TRECHO »
O desabrochar musical da cantora sobre uma obra que ressignificou o flamenco tradicional e o introduziu a um pop marcante

Com o lançamento do novo álbum “MOTOMAMI” marcado para o dia 18 de março e os singles “La Fama” e “SAOKO” soando como gêneros ainda não explorados por Rosalía, se é levado a refletir sobre “El Mal Querer”, o primeiro disco da espanhola que a colocou no centro da indústria musical e a tornou em um fenômeno do flamenco e do pop experimental.

Abrindo a era com a apoteótica “MALAMENTE”, a até então recente graduada em música pela Escola Superior de Música da Catalunha, transforma o seu TCC em uma obra que viria a ser premiado na categoria de Melhor Álbum do Ano no Grammy Latino.

Ecoando por todos os lados a essência da sua cultura e os ensinamentos adquiridos em uma das maiores e mais concorridas universidades da Catalunha, a jovem originária de Barcelona entusiasmava aqueles que viam no canto uma forma de se expressar.

Tanto artisticamente quanto pessoalmente, “El Mal Querer” é o manifesto mais subjetivo de Rosalía que retrata inúmeras facetas da sociedade, na qual o gênero feminino é o protagonista de muitas das letras presentes no álbum.

A mesclagem do flamenco junto ao pop melancólico deu ao projeto um ar de novidades para os amantes da música. O flamenco, um estilo musical cigano, apesar de tradicional na Espanha, não estava presente nos ouvidos da cantora. No entanto, tudo mudou quando a própria, ainda adolescente, descobriu o ritmo ao sair do colégio.

“Ela não tinha costume de ouvir flamenco, havia escutado alguma coisa e pouco mais. De modo que era um desafio muito grande. No começo fazia por sua conta misturas de jazz e outros tipos de música. Não prestava muita atenção às diretrizes de minhas aulas, mas estava interessadíssima em aprender”, afirmou José Miguel Vizcaya, ex-professor da artista na Esmuc.

A partir dos saberes desenvolvidos pela catalã ao longo dos seus profundos estudos sobre o gênero, começava uma jornada triunfal ao estrelato que unido ao incompreensível talento de Rosalía, permitiu-a de lançar ao mundo um universo criado em sua mente, e que se converteu em um dos maiores espetáculos hispânicos da última década.

O marcante letrismo de “El Mal Querer”

Rosalia anuncia data de lançamento do novo álbum, El Mar Querer
Foto: reprodução/Instagram @rosalia

Em “A Ningún Hombre”, a cantora, como exemplo de liberdade feminina, finaliza o disco debruçando-se sobre a grande conquista de sua independência, essa pela qual veio lutando arduamente para alcançar desde o primeiro capítulo do projeto.

Imerso em palavras reconfortantes e representativas, a canção esbanja em seus versos o que por muito tempo, ao longo das demais músicas, não foi possível atingir. A autonomia de se poder fazer presente como mulher e impedir o homem de se apossar dos seus direitos.

“A nenhum homem permito / Que dite minha sentença / Só Deus pode me julgar / Só a ele devo obediência”, como um simbolismo feminista, Rosalía elucida durante toda a obra uma espécie de realidade sagrada, na qual a composição das faixas é o ponto alto do vislumbre lírico.

EXTRATO DA LISTAGEM »
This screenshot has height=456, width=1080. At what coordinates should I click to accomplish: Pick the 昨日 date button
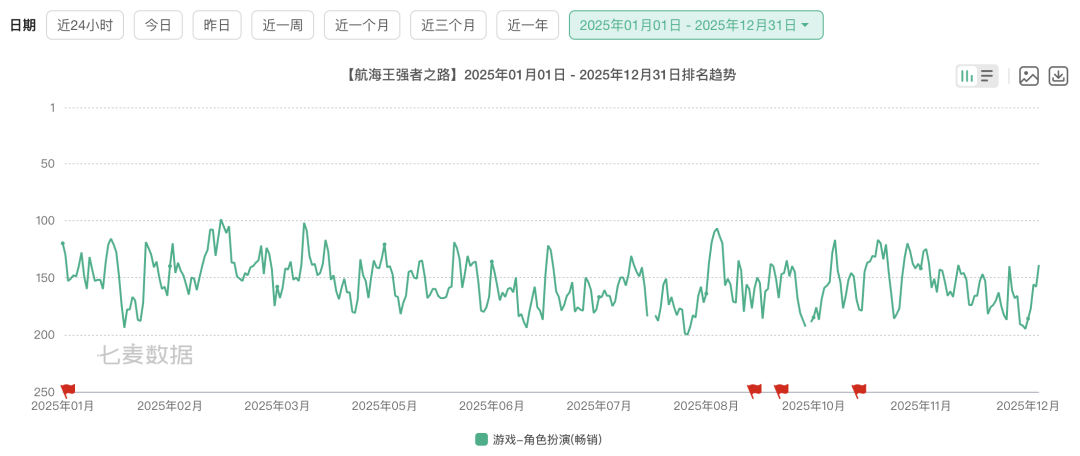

TAREFAS A CUMPRIR »
• A. Reproduza a parte do trecho começando em “Tanto artisticamente quanto” e seguindo até “sair do colégio.”.
• B. Responda com base no trecho:
(i) Para que dia está marcado o lançamento de “MOTOMAMI”?
(ii) Em que categoria do Grammy Latino “El Mal Querer” foi premiado?
(iii) Quem é José Miguel Vizcaya?

RESULTADOS POR TAREFA »
• A.
Tanto artisticamente quanto pessoalmente, “El Mal Querer” é o manifesto mais subjetivo de Rosalía que retrata inúmeras facetas da sociedade, na qual o gênero feminino é o protagonista de muitas das letras presentes no álbum.

A mesclagem do flamenco junto ao pop melancólico deu ao projeto um ar de novidades para os amantes da música. O flamenco, um estilo musical cigano, apesar de tradicional na Espanha, não estava presente nos ouvidos da cantora. No entanto, tudo mudou quando a própria, ainda adolescente, descobriu o ritmo ao sair do colégio.

• B.
(i) 18 de março.
(ii) Melhor Álbum do Ano.
(iii) Ex-professor de Rosalía na Esmuc.